WHAT THE TASK REQUIRES —
Copy exactly, please, each line of the data below until the line that contains "Task: Start debugging with the Debuggen icon" has been copied, beginning at the top.

*** DATA LISTING Section Begins ***

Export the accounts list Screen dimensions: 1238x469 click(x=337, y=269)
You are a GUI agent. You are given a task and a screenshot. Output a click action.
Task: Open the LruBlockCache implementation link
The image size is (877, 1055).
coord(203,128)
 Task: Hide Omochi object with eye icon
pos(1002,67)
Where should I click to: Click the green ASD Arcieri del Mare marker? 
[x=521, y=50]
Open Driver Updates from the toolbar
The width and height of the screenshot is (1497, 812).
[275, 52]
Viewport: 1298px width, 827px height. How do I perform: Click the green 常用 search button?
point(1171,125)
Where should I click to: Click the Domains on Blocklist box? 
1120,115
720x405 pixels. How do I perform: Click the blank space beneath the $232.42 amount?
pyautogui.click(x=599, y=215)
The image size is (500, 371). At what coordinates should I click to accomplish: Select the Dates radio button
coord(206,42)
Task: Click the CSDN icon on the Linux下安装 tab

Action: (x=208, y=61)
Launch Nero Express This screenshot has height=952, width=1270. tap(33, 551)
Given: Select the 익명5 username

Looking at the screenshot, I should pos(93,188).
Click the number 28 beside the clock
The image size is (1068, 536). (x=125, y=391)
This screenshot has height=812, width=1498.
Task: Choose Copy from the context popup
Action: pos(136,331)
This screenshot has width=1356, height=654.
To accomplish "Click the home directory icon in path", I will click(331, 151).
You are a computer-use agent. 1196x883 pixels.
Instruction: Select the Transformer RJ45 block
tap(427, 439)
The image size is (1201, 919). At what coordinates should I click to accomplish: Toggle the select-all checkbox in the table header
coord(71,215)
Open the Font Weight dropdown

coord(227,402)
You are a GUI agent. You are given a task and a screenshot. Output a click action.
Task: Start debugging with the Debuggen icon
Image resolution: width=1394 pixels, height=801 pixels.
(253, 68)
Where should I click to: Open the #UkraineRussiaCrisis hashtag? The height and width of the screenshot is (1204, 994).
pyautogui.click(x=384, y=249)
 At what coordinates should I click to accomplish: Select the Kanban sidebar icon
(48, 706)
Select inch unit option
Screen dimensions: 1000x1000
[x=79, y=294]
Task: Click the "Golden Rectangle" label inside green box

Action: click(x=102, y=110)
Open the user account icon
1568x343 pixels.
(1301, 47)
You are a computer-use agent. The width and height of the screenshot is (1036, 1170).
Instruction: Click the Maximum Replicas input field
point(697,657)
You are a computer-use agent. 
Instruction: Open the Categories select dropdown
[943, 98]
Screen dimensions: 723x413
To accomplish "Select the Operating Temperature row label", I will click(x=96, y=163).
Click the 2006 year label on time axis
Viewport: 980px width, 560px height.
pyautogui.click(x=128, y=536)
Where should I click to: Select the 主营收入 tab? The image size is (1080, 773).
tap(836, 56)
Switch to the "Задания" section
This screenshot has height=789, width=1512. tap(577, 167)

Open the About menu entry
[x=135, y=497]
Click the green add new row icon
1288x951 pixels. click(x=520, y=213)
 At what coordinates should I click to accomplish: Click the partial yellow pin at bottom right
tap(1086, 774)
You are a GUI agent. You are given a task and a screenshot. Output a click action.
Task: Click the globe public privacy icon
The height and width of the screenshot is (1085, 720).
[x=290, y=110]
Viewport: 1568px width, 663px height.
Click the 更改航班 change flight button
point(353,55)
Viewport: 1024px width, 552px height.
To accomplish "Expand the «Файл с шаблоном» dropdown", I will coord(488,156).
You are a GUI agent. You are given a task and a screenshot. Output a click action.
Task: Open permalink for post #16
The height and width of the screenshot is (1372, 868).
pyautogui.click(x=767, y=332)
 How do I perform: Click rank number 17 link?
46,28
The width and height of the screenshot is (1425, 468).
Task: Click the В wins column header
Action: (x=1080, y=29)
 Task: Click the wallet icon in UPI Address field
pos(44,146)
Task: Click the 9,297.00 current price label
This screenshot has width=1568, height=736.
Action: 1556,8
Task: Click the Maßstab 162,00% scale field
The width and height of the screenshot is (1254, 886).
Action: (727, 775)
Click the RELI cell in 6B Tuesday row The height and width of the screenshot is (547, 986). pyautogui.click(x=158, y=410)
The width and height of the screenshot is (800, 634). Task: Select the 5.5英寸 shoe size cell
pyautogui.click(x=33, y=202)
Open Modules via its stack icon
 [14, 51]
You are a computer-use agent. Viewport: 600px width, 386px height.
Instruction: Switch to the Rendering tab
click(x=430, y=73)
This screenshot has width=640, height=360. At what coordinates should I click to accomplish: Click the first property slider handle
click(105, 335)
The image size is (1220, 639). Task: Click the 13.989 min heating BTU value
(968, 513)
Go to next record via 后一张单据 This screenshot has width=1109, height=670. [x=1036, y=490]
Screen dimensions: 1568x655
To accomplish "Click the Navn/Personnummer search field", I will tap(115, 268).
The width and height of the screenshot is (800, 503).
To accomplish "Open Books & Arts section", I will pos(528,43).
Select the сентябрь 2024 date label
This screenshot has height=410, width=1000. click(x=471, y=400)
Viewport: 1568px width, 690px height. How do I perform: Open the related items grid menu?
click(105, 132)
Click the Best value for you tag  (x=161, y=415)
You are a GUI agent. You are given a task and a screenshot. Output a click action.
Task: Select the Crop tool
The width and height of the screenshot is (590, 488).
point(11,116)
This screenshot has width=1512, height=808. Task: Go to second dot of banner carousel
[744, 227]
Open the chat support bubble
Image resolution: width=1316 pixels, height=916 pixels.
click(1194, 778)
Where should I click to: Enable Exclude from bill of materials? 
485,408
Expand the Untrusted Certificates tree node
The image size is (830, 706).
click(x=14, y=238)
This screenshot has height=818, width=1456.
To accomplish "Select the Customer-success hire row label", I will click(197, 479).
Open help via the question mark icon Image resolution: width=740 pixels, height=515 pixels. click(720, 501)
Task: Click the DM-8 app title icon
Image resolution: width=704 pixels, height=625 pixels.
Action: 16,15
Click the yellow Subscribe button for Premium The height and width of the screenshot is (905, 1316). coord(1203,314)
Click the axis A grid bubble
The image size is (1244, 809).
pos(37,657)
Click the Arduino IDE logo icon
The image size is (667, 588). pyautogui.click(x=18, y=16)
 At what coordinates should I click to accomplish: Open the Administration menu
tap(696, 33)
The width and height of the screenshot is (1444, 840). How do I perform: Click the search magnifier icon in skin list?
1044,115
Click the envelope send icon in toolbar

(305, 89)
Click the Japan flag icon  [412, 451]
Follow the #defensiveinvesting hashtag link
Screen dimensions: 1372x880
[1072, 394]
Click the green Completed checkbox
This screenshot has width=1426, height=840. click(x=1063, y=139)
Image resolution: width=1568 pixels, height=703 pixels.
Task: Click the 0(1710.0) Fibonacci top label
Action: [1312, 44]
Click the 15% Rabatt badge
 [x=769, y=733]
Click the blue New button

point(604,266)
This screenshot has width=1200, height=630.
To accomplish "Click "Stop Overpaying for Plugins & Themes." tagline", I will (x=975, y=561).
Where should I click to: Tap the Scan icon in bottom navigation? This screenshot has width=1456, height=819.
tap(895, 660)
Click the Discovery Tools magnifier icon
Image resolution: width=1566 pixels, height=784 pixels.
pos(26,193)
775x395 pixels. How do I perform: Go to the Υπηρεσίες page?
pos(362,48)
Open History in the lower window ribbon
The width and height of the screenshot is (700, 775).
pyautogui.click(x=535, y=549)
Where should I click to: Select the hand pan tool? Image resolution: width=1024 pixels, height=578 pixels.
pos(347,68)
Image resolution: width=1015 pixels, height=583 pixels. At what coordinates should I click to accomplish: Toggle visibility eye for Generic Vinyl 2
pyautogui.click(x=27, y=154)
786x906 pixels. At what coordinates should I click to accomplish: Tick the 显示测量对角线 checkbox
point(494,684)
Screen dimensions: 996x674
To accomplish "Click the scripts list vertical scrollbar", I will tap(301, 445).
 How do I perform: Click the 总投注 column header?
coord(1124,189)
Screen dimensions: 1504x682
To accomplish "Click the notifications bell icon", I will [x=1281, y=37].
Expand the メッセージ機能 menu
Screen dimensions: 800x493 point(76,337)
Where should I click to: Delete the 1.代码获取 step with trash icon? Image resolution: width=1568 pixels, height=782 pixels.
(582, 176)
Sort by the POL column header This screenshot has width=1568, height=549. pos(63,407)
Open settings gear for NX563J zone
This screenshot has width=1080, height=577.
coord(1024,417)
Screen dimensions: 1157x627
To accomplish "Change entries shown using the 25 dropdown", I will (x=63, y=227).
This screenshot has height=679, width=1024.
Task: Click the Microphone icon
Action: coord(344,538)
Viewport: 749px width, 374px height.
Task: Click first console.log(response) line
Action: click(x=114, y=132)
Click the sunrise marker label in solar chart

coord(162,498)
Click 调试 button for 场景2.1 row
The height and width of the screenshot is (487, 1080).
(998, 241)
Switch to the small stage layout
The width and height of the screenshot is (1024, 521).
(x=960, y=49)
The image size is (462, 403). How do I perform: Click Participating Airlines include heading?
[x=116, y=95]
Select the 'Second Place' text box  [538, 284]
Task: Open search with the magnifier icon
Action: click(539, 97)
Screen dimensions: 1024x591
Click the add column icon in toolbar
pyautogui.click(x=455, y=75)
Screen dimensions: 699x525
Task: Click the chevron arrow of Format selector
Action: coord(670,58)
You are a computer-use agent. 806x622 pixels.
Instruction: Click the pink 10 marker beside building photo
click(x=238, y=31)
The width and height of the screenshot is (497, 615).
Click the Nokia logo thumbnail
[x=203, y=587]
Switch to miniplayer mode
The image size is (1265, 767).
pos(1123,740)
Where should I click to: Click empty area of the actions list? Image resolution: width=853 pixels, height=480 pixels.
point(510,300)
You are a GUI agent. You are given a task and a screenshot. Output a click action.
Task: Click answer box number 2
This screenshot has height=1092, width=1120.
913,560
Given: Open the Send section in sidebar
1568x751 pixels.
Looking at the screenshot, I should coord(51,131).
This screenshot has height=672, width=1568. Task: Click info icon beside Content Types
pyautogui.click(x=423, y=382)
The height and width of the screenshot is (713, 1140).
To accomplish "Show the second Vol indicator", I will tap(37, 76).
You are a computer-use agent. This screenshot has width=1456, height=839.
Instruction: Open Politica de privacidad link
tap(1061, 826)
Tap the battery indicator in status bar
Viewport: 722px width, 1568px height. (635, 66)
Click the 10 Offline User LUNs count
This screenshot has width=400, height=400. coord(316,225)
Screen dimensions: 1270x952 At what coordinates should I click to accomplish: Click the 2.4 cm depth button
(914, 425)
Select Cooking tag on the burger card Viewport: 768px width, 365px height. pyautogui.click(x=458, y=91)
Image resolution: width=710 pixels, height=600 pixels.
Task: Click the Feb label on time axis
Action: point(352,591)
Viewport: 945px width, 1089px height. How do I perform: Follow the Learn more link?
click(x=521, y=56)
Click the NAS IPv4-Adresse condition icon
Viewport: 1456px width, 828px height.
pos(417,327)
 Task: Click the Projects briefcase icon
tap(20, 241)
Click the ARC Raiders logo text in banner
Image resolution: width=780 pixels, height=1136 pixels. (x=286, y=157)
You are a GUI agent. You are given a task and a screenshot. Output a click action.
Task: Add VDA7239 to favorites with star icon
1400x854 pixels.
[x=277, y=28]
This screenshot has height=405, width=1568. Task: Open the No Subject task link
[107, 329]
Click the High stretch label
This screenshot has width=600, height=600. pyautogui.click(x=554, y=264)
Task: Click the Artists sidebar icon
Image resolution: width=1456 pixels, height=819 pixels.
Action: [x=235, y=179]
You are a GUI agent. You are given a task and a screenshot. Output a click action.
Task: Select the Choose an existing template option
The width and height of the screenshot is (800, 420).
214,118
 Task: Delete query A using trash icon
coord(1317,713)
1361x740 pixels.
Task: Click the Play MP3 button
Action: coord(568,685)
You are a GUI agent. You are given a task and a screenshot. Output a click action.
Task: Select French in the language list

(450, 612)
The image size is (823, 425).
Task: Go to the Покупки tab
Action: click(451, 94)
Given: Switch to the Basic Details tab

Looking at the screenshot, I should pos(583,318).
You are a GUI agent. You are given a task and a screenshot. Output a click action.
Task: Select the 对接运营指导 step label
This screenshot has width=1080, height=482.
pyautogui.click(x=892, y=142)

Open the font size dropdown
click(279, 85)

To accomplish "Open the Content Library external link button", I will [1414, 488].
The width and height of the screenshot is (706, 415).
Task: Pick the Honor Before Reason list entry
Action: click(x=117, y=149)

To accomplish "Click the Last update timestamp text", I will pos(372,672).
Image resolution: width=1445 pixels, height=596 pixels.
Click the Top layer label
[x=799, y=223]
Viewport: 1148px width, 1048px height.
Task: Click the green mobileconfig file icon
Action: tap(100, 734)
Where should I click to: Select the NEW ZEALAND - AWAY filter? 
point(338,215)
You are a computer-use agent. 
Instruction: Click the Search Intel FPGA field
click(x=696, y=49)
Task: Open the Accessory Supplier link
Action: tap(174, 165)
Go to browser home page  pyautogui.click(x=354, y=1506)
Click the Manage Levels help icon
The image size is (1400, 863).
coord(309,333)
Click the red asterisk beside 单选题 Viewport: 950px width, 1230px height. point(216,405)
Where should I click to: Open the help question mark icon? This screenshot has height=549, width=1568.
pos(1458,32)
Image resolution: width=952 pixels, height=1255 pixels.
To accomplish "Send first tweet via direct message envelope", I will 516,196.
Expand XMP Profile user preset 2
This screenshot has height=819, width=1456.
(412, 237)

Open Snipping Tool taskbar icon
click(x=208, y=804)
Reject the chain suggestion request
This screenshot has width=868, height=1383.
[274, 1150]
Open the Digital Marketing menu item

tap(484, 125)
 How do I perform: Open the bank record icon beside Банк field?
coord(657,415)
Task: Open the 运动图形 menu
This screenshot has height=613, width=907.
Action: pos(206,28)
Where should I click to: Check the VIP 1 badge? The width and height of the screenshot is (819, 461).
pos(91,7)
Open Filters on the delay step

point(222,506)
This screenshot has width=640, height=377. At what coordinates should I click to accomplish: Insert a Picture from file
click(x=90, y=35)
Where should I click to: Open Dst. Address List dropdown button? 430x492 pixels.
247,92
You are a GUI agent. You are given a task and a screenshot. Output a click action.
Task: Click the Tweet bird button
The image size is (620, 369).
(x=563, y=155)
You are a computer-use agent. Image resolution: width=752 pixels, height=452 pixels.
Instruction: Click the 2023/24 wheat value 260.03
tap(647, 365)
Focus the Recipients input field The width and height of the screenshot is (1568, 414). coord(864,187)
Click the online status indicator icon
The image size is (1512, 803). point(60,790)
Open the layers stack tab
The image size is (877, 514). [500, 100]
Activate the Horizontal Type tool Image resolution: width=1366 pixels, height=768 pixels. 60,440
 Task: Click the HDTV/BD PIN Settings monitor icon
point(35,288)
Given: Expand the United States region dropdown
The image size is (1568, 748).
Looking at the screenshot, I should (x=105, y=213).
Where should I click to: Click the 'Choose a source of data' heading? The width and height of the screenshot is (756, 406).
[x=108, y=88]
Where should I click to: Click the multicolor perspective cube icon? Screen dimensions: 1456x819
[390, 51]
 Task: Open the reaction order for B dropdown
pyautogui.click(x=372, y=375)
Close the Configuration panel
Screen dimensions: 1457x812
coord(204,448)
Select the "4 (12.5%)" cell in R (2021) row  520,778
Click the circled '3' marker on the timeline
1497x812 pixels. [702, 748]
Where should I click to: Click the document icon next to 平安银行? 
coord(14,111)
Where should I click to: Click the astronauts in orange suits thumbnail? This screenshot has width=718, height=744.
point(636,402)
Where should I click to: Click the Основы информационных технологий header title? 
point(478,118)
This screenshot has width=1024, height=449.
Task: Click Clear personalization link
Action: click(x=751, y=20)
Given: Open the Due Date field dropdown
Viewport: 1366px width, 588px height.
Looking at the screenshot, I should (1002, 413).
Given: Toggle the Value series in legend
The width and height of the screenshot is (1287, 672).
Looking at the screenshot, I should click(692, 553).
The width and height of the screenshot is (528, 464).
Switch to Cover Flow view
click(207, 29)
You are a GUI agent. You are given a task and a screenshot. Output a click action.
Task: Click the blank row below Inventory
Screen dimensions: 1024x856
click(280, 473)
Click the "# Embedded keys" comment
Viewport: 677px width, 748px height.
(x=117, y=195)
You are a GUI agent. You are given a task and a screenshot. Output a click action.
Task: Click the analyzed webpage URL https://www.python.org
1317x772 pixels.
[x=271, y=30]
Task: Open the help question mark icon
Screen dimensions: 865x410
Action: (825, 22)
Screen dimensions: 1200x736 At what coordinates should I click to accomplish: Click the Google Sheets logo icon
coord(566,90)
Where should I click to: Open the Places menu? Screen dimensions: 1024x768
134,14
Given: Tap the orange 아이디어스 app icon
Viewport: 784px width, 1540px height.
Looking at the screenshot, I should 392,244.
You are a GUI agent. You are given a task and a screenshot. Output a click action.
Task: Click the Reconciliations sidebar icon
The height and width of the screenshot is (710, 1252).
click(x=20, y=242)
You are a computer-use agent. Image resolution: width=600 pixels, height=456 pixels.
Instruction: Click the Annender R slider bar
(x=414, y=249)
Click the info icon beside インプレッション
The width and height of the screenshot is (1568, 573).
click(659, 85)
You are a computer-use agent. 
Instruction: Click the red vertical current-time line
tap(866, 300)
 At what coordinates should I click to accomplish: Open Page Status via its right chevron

*** DATA LISTING Section Ends ***

SOLUTION FOR THIS EXERCISE —
Export the accounts list Screen dimensions: 1238x469 click(x=337, y=269)
You are a GUI agent. You are given a task and a screenshot. Output a click action.
Task: Open the LruBlockCache implementation link
The image size is (877, 1055).
coord(203,128)
 Task: Hide Omochi object with eye icon
pos(1002,67)
Where should I click to: Click the green ASD Arcieri del Mare marker? 
[x=521, y=50]
Open Driver Updates from the toolbar
The width and height of the screenshot is (1497, 812).
[275, 52]
Viewport: 1298px width, 827px height. How do I perform: Click the green 常用 search button?
point(1171,125)
Where should I click to: Click the Domains on Blocklist box? 
1120,115
720x405 pixels. How do I perform: Click the blank space beneath the $232.42 amount?
pyautogui.click(x=599, y=215)
The image size is (500, 371). At what coordinates should I click to accomplish: Select the Dates radio button
coord(206,42)
Task: Click the CSDN icon on the Linux下安装 tab

Action: (x=208, y=61)
Launch Nero Express This screenshot has height=952, width=1270. tap(33, 551)
Given: Select the 익명5 username

Looking at the screenshot, I should pos(93,188).
Click the number 28 beside the clock
The image size is (1068, 536). (x=125, y=391)
This screenshot has height=812, width=1498.
Task: Choose Copy from the context popup
Action: pos(136,331)
This screenshot has width=1356, height=654.
To accomplish "Click the home directory icon in path", I will click(331, 151).
You are a computer-use agent. 1196x883 pixels.
Instruction: Select the Transformer RJ45 block
tap(427, 439)
The image size is (1201, 919). At what coordinates should I click to accomplish: Toggle the select-all checkbox in the table header
coord(71,215)
Open the Font Weight dropdown

coord(227,402)
You are a GUI agent. You are given a task and a screenshot. Output a click action.
Task: Start debugging with the Debuggen icon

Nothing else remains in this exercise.